- **Task brief**
If a line in the listing below holds the word "message", it counts toward the total; report that total alone.

- **The data**
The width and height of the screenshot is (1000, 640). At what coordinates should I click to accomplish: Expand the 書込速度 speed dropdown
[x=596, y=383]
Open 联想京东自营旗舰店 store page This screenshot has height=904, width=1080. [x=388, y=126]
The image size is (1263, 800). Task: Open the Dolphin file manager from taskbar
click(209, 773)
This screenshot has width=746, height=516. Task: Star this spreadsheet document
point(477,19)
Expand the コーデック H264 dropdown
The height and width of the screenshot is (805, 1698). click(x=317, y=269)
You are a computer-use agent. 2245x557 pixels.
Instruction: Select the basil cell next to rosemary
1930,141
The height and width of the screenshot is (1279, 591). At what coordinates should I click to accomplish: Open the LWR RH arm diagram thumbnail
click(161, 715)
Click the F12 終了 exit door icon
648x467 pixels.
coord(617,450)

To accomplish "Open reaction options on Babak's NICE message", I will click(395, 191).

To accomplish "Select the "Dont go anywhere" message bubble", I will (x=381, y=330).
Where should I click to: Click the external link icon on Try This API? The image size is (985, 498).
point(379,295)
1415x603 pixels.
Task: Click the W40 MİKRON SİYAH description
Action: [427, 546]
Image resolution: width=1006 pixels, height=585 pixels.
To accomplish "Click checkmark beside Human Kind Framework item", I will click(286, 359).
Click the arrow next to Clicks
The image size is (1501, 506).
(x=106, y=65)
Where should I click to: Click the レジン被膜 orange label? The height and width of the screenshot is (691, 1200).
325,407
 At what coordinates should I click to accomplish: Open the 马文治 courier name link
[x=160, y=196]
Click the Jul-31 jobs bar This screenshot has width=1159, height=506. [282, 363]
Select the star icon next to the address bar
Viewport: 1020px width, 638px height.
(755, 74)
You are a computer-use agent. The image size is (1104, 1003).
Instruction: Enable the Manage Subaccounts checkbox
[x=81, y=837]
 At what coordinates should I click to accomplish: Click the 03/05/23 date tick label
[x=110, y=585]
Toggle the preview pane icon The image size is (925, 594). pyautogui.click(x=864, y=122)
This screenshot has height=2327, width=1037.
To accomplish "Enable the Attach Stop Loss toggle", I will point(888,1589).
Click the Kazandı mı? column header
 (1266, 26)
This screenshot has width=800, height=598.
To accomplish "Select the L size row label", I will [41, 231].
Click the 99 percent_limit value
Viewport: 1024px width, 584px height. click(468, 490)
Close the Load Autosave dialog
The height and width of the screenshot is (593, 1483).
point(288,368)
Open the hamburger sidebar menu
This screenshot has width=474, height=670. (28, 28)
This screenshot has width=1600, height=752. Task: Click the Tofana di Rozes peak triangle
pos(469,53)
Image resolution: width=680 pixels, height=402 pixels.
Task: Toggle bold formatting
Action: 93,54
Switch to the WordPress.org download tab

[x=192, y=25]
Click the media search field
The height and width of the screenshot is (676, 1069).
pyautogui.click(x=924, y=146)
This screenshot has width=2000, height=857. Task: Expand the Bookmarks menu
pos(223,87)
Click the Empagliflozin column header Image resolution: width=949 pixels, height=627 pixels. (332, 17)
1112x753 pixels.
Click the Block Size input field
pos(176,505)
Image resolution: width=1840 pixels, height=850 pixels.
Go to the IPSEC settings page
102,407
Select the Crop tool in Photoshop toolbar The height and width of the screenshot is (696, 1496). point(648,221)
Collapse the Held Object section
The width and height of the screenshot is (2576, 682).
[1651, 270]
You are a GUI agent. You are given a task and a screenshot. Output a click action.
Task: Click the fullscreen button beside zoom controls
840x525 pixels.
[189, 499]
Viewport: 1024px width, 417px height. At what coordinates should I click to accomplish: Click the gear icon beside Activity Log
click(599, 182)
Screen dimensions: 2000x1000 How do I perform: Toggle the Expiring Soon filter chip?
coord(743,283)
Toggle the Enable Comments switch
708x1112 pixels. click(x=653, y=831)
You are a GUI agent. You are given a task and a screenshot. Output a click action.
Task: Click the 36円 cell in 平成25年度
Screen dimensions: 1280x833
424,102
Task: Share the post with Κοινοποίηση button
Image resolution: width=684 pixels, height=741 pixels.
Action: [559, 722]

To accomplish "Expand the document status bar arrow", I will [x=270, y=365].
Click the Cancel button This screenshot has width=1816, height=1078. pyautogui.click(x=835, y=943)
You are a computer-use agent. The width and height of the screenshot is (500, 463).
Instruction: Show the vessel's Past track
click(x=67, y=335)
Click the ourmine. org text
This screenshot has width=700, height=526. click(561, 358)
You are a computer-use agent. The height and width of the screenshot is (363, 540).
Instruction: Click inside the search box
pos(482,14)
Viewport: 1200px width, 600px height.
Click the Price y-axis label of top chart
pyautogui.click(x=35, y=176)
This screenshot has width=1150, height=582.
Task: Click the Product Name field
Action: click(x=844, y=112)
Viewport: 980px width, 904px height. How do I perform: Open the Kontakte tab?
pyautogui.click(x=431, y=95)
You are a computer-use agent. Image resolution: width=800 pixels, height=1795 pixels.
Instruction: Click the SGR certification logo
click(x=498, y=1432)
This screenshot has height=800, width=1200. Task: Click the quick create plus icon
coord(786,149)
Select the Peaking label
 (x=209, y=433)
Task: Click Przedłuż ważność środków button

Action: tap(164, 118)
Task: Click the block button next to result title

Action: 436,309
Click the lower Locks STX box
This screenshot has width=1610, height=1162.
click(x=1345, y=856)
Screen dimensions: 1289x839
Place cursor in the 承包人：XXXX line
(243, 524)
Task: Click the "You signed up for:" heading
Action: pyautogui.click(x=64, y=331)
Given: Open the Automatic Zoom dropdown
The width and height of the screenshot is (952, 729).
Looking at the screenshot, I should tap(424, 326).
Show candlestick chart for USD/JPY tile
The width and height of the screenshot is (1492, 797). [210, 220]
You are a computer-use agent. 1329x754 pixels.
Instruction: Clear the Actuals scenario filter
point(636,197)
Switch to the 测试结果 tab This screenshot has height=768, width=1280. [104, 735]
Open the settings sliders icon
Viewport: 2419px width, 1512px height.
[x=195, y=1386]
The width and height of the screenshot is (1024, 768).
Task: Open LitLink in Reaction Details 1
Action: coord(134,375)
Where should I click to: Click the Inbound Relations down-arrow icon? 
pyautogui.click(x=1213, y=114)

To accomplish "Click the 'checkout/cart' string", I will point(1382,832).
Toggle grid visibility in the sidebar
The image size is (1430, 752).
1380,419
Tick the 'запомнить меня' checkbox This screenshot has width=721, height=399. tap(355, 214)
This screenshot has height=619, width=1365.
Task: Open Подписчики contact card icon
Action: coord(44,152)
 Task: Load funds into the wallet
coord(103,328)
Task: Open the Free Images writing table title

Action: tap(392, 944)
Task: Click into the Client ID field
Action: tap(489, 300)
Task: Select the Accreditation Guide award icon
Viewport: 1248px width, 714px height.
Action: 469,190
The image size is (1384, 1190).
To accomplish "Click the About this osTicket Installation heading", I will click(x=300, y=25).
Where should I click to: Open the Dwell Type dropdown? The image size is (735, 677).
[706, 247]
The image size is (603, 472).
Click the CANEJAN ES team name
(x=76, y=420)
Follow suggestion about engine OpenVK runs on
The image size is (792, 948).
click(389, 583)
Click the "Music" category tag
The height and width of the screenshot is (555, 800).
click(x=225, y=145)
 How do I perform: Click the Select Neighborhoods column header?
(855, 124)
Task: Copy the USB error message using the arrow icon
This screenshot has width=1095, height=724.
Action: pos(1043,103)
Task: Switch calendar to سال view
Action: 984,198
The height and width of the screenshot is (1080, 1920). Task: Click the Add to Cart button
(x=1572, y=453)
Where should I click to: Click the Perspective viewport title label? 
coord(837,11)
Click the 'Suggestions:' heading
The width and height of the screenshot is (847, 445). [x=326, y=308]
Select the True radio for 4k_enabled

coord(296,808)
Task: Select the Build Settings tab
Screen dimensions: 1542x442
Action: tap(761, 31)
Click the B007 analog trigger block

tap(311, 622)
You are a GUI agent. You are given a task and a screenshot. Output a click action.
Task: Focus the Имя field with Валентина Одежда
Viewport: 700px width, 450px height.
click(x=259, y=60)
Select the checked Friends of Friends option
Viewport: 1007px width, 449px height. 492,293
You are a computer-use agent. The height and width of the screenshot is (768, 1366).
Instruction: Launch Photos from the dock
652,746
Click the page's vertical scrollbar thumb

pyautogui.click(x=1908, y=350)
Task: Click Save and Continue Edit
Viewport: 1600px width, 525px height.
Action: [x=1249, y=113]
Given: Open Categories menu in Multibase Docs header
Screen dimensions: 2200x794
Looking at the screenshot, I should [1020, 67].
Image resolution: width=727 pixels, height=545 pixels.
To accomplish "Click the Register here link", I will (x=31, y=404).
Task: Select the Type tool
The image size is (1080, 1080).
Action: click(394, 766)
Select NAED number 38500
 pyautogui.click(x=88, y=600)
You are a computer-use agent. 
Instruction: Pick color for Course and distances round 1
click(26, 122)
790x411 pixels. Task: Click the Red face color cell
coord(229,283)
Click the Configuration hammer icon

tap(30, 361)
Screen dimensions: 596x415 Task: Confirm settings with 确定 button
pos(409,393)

- **Result**
3